Major League Baseball chiefs have given the Oakland Athletics the green light to relocate the team to another city following frustration at delays on a proposed new stadium, the team said Tuesday.
Athletics president Dave Kaval said in a statement that the team had been given approval to investigate moving the team altogether as it continued to seek final approval on a new stadium in Oakland.
The Athletics are hoping to build a new $1 billion ballpark on the Oakland waterfront as part of mixed-use development that will also include 3,000 affordable housing units as well as office and retail space.
However, the project has become mired in delays with local government officials balking at the requested $855 million in public money the A's are seeking to complete the development.
"Today, Major League Baseball instructed the A's to begin to explore other markets while we continue to pursue the Oakland waterfront ballpark project," Kaval said in a statement.

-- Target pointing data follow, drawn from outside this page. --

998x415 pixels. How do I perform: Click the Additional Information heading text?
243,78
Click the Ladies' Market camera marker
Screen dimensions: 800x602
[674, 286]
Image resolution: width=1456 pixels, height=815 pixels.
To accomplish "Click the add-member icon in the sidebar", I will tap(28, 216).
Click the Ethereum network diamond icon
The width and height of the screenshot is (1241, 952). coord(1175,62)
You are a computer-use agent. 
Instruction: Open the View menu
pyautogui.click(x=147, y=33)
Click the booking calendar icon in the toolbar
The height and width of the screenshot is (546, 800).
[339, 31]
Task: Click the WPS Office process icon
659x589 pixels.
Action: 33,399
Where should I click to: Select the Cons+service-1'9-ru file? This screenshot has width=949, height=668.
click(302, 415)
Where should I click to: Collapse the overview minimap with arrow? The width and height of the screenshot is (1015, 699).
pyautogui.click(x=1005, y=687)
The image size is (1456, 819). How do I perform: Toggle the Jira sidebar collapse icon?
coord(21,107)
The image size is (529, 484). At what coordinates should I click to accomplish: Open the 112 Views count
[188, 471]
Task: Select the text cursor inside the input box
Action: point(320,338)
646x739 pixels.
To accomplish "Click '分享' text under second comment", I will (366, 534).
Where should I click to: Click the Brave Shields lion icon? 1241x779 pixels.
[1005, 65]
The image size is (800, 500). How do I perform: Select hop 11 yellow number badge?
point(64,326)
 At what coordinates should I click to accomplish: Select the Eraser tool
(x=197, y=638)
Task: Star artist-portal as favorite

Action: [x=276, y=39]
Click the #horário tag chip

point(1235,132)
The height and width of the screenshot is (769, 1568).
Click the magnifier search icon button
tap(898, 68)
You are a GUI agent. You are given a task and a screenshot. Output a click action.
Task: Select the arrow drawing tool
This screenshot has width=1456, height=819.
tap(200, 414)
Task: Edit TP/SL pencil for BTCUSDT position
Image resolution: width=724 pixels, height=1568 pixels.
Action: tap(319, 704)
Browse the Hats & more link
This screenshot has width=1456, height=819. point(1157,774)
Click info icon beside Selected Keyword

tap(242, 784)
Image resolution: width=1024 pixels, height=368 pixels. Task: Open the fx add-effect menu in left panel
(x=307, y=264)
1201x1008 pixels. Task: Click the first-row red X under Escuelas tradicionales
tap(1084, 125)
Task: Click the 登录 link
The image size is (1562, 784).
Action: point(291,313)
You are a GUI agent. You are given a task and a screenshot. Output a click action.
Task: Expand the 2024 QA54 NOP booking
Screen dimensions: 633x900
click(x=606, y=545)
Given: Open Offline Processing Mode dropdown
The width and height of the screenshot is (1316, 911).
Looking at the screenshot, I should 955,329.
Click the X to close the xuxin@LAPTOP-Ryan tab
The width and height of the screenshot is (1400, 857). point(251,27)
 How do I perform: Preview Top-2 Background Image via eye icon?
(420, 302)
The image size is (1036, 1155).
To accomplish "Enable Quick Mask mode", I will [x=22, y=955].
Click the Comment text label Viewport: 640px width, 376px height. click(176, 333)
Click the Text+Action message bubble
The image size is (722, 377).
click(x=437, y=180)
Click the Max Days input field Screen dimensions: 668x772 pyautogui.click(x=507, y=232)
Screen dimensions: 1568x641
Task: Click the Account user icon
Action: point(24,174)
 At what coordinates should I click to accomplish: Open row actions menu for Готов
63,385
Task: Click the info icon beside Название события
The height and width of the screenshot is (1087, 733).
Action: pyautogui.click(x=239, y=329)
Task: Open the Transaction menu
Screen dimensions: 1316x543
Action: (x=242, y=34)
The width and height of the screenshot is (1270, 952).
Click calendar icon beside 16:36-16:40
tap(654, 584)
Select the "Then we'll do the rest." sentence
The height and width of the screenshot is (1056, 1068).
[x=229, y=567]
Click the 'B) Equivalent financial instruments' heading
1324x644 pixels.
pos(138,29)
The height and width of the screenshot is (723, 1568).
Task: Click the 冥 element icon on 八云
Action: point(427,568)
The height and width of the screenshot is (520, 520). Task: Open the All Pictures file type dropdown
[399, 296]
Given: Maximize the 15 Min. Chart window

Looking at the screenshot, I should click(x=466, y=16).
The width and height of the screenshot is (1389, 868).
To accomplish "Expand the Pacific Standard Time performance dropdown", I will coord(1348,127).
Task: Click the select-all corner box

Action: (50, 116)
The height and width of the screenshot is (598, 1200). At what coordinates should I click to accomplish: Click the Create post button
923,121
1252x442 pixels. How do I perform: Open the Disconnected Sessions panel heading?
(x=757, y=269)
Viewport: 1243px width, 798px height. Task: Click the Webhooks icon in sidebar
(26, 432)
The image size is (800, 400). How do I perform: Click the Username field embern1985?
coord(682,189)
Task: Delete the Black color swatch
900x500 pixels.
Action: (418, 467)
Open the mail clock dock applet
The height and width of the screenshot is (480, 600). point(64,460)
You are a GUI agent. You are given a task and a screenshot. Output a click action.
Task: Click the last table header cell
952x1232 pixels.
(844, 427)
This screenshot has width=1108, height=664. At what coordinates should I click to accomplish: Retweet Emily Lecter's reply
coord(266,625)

"This is not an easy directive for our fans to hear... after four years of work, MLB is concerned with the rate of progress with local officials and other stakeholders on our new ballpark efforts.
"The time is here for a decision on our future, and it is unclear to us and MLB whether there is a path to success for the A's in Oakland."
If the Athletics moved out of Oakland, it would leave the northern California city without a major professional sports team.
In recent years, the Oakland Raiders NFL team relocated to Las Vegas while the Golden State Warriors NBA franchise moved to a new stadium across the bay on the San Francisco waterfront.
The Athletics currently play at the 55-year-old Oakland Coliseum and have a lease at the venue which runs through the 2024 season.
However, the ageing arena is increasingly seen as outdated for professional sport, a view shared by Major League Baseball.
"The Oakland Coliseum site is not a viable option for the future vision of baseball," Major League Baseball said in a statement on Tuesday.
"We have instructed the Athletics to begin to explore other markets while they continue to pursue a waterfront ballpark in Oakland.
"The Athletics need a new ballpark to remain competitive, so it is now in our best interests to also consider other markets."
Las Vegas is widely seen as the most likely option if the Athletics do move out of California although the team has also reportedly looked at other sites in northern California including San Jose and Fremont.
Athletics manager Bob Melvin said Tuesday he hoped the team would remain in Oakland and dismissed suggestions the issue could destabilize players on the field.
"I think they're just focused on playing," Melvin said of his team.
"We're not going anywhere. We play in the venue we're at. Until something changes, I don’t think they think too much of it.
"The A's have been an important organization in Oakland for a long time and I think that's still the hope."